[Input data]

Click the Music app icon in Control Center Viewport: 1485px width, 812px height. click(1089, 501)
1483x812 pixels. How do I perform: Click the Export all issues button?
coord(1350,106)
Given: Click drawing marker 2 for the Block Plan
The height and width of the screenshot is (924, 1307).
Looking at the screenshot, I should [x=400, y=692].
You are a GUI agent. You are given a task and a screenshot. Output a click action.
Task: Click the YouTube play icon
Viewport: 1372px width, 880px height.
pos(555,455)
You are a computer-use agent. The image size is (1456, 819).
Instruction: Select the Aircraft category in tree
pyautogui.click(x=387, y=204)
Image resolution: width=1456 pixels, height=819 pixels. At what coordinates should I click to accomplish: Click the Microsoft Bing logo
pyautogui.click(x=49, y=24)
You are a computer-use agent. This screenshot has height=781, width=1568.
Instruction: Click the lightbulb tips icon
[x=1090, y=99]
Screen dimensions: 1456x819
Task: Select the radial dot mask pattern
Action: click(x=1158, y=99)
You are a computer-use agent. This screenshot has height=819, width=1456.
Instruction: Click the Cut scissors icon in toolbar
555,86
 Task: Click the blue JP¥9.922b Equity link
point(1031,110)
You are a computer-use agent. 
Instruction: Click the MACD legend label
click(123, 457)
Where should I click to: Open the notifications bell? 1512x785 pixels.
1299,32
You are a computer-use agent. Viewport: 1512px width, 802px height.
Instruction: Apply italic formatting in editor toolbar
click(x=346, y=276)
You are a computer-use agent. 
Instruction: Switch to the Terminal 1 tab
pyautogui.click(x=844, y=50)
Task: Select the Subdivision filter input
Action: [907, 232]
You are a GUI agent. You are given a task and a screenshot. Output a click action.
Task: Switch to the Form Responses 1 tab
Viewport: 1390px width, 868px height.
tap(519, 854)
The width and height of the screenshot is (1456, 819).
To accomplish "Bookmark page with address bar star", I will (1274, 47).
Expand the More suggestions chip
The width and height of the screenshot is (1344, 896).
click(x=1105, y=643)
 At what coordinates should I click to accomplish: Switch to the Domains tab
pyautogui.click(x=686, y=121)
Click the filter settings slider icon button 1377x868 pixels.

[Action item]
Reproduce all the records precisely.

[Solution to this exercise]
Click the Music app icon in Control Center Viewport: 1485px width, 812px height. click(1089, 501)
1483x812 pixels. How do I perform: Click the Export all issues button?
coord(1350,106)
Given: Click drawing marker 2 for the Block Plan
The height and width of the screenshot is (924, 1307).
Looking at the screenshot, I should [x=400, y=692].
You are a GUI agent. You are given a task and a screenshot. Output a click action.
Task: Click the YouTube play icon
Viewport: 1372px width, 880px height.
pos(555,455)
You are a computer-use agent. The image size is (1456, 819).
Instruction: Select the Aircraft category in tree
pyautogui.click(x=387, y=204)
Image resolution: width=1456 pixels, height=819 pixels. At what coordinates should I click to accomplish: Click the Microsoft Bing logo
pyautogui.click(x=49, y=24)
You are a computer-use agent. This screenshot has height=781, width=1568.
Instruction: Click the lightbulb tips icon
[x=1090, y=99]
Screen dimensions: 1456x819
Task: Select the radial dot mask pattern
Action: click(x=1158, y=99)
You are a computer-use agent. This screenshot has height=819, width=1456.
Instruction: Click the Cut scissors icon in toolbar
555,86
 Task: Click the blue JP¥9.922b Equity link
point(1031,110)
You are a computer-use agent. 
Instruction: Click the MACD legend label
click(123, 457)
Where should I click to: Open the notifications bell? 1512x785 pixels.
1299,32
You are a computer-use agent. Viewport: 1512px width, 802px height.
Instruction: Apply italic formatting in editor toolbar
click(x=346, y=276)
You are a computer-use agent. 
Instruction: Switch to the Terminal 1 tab
pyautogui.click(x=844, y=50)
Task: Select the Subdivision filter input
Action: [907, 232]
You are a GUI agent. You are given a task and a screenshot. Output a click action.
Task: Switch to the Form Responses 1 tab
Viewport: 1390px width, 868px height.
tap(519, 854)
The width and height of the screenshot is (1456, 819).
To accomplish "Bookmark page with address bar star", I will (1274, 47).
Expand the More suggestions chip
The width and height of the screenshot is (1344, 896).
click(x=1105, y=643)
 At what coordinates should I click to accomplish: Switch to the Domains tab
pyautogui.click(x=686, y=121)
Click the filter settings slider icon button 1377x868 pixels.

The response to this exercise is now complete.